O saxofone de “Lemmings” chora quando se canta “What course is there left but to die?” ou este statement de tão insuportável para uma canção rock é que nos dá a incompreendida e certa compaixão? Todo o tema (poderia ser um cânone do rock progressivo!) é uma conjunção magnífica de um quarteto genial (e mais o Fripp, outro genial), aproveitando mil anos da história musical, Bach e Messiaen lado a lado com o próprio efeito Hugh Banton: órgãos ligados a centenas de fios, distorcendo e respirando ofegantes; uma humilde guitarra acústica por cima de vozes fantasmagóricas, ai este saxofone que nos sobressalta, a bateria-coração, taquicárdica... Que Lemmings somos nós? Os avoengos, testemunhas das rochas magmáticas e de uma terra no centro do tumultuoso oceano?
E quando aos 6min e 30seg, os músicos se concentram numa furiosa fusão/proporção unicelular de ruído estático, é tudo muito belo, deixa de ser música, é o ACTO CRIADOR EM ESPÍRITO... E logo depois, o acto corajoso, a esperança: “What choice is there left but to live”
A coda final é puro Messiaen enlevado, apropriado para o efeito cósmico de libertação, sem a beatice!
Segue-se “Man-Erg”: só com o estuporzinho deste tema, poderíamos escrever uma pesada dissertação, uma obra baseada no contraste inferno/paraíso, mal/bem, ódio/amor, fealdade/beleza e todas as dicotomias descritas pela associação de filósofos do mundo inteiro e reparem que só falamos das que servem como lugar-comum... Se nunca sentimos no âmago do nosso ser o assassino ou o anjo, então nunca despertámos para a nossa existência, perdidos no meio da diversão, da bebida, do sexo, da arrogância - o “Man-Erg” é esse ser, o homem libertado que se “ergue”, passe a estúpida - digo eu - redundância da similaridade da palavra em línguas diferentes.
Quando Peter atinge os paroxismos na voz, passa a não ser mais do que a testemunha dos seus próprios actos, numa catarse avassaladora de intenção e momentum. Quando David Jackson faz do saxofone uma segunda voz, expressa sobretudo a emoção pura (ele é choro melódico, riso sarcástico, explosão de raiva e furor, histerismo puro da alegria incontrolada...), génio puro da música! Quando Hugh Banton no meio do caos nos oferece a beleza imaculada de um solo de órgão Bachiano (conferir do 4min e 10seg ao 5min e 32seg) é pura maestria musical em estado alterado de consciência, provavelmente e como todos o confirmaram, sem químicos... E lá está o incredible Guy Evans, a outra parte deste corpo endeusado a aproveitar os mil ritmos e compassos (confiram a ajuda que ele dá na loucura de Banton: uns quatro órgãos e um piano esparso dos 12min aos 13min e 10seg), com ele as caixas-de-ritmo poderiam desaparecer que não sentiríamos saudades!

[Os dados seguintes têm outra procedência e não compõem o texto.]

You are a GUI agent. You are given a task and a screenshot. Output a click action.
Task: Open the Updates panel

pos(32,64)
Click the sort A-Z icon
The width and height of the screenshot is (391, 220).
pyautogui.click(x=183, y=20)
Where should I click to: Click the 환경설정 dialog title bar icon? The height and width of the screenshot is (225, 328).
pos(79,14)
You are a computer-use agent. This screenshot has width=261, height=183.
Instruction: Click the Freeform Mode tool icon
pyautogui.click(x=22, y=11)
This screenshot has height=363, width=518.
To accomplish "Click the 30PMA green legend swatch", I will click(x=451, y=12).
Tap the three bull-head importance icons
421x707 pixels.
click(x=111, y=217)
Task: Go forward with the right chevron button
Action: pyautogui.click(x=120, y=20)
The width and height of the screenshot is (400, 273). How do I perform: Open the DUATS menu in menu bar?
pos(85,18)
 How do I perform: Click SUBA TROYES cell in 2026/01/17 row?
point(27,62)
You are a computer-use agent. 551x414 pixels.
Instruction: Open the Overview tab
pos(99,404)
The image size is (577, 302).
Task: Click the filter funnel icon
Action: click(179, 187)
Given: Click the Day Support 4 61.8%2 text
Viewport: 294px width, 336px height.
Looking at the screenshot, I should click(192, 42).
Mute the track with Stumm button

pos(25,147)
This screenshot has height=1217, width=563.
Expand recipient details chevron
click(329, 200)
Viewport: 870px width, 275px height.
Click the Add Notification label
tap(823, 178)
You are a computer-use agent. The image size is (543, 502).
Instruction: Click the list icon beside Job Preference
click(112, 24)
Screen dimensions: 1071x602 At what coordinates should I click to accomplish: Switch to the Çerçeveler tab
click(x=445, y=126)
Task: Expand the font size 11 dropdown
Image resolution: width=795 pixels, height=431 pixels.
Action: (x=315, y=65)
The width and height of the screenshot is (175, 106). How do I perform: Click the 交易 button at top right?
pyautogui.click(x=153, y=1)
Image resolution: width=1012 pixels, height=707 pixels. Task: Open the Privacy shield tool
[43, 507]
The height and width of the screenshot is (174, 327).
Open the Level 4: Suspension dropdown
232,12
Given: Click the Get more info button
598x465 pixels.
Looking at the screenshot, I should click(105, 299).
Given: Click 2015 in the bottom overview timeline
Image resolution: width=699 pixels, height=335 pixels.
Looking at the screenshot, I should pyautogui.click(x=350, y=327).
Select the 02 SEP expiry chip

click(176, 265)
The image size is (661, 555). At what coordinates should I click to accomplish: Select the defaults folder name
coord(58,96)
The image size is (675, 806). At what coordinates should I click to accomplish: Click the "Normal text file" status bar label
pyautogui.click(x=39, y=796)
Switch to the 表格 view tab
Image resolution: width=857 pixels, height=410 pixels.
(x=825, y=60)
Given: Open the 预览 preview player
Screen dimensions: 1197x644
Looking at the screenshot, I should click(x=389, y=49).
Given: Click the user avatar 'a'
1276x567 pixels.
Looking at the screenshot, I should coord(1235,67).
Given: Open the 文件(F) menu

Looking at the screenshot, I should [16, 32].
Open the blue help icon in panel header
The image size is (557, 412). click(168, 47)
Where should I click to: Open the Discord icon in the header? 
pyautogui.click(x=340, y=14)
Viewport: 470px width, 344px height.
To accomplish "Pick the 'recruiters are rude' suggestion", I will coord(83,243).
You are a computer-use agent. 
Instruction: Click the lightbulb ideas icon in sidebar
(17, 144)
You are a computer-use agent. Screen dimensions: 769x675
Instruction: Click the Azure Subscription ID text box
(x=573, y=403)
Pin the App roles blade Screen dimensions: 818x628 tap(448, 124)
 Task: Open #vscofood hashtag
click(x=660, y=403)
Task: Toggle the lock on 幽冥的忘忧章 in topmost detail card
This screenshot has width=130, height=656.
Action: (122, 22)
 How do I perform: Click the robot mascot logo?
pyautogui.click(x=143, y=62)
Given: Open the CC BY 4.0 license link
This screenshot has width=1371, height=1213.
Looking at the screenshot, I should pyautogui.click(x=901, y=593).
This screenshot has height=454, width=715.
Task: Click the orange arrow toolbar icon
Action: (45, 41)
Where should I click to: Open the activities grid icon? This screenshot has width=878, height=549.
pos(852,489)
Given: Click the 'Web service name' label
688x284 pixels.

O terror total de “The Clot Thickens” vai precipitar a mais neurótica voz de Peter e o mellotron é um feixe de energia às turras dentro de uma sala pequenina. Quando se acerca de nós “Land’s End (Sineline)/ We Go Now” é a partida materializada (La Nave Va), e os Van Der Graaf Generator parecem não sentir saudade do que deixam para trás.